Into every man's life must come a Shane Black movie every so often -- even a guy like me needs a booster shot of testosterone every so often. However, I like mine with irony, which is why I watched Kiss Kiss Bang Bang on Friday night.
It's not really a parody of the modern buddy action movie; it's more like an affectionate piss-take on the genre. Sure, this movie says, all of this is silly and quite implausible, but aren't you having fun watching it? And I had to reply: yes, I am.

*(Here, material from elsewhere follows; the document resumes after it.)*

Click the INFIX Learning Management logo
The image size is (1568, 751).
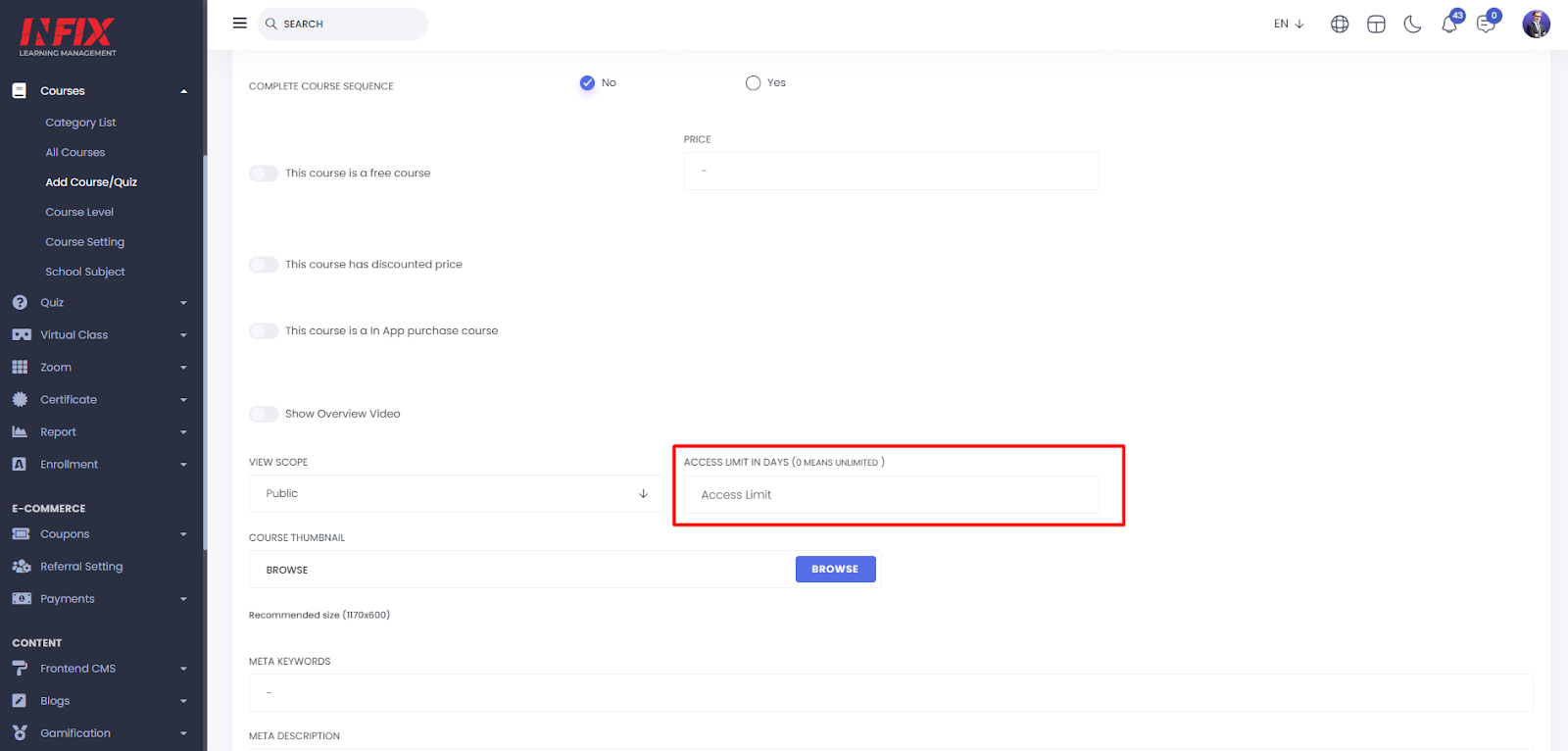point(68,37)
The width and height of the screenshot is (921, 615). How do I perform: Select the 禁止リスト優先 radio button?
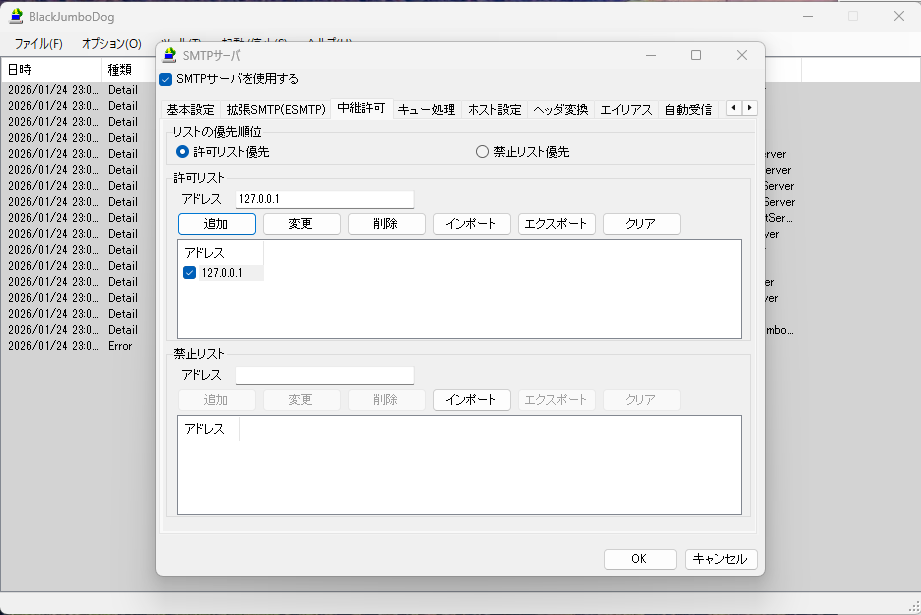(482, 152)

Robert Downey Jr. is a petty thief in New York who wanders into an audition on the run from the cops, seeming to be method-acting, and finds himself in Hollywood on someone's expense account. Val Kilmer is a gay PI (everyone makes a big deal about how gay Kilmer's character is; it's that kind of manly movie -- oh, no one exactly minds, but everyone has to mention it, in bad-taste ways, at every turn), whom Downey will ride along with to get a feel for the work.

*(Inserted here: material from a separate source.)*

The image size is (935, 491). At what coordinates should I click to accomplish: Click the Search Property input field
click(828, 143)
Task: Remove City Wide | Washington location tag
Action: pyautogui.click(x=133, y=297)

And then the real plot kicks in, which is complicated and implausible -- but, of course, that's the point. Without two or three double-reversals and fake-outs, we the audience might fall asleep, and this movie won't be having any of that. We get Downey's long-lost first love, now an aspiring actress. We get an ex-actor turned rich guy. We get a whole army of interchangeable thugs, there to threaten our heroes and to be shot. We get car chases, gun battles, and moving corpses. We get just enough self-aware narration to keep us reminded that this is a movie, and not to worry about anything too much.
Best of all, it's all done with style and flair, and a light touch. Downey's narration is nimble and funny, and disappears during the bang-bang parts, so as not to distract us. All in all, this is what an action movie would look like if it were made for people who were tired of action movies -- it's a meta-action movie. And I quite enjoyed it on that level. (The fact that it's frequently laugh-out-loud funny was a bonus.)

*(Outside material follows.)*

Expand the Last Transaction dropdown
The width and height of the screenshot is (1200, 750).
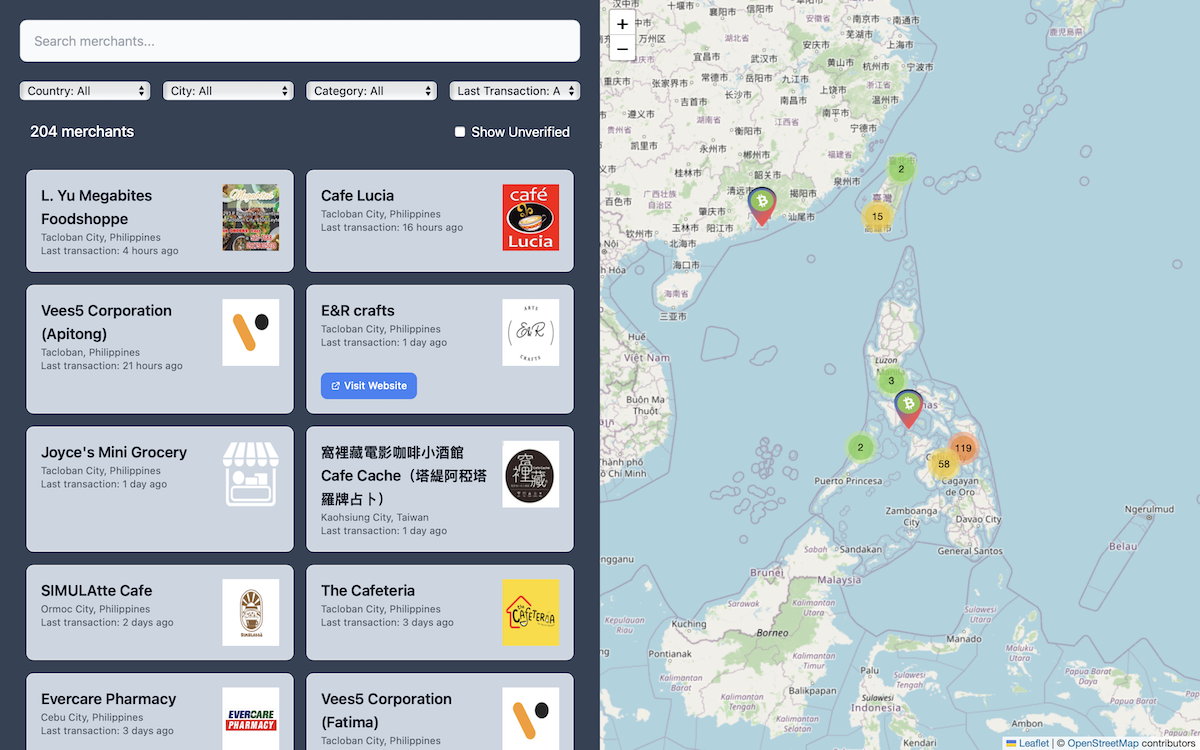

One interesting thing to me is that this is clearly inspired by the Mike Shayne mysteries by Brett Halliday -- the opening credits even say that the movie is partially based on a Halliday novel called Bodies Are Where You Find Them -- but the fictional Shayne-like detective (down to the designs on the book cover props) is called Johnny something-or-other. I suspect this is because the rights to the Shayne name are still tied up somewhere; there was a movie of three made from those books back in the '40s or '50s.
1 comment:
Funny you should mention the Michael Shayne movies -- Fox is releasing a boxset with four of the first five films next week (the fifth was released singly last year).
How can you not love movies with dialogue like, "The stork that brought you should've been arrested for peddling dope"?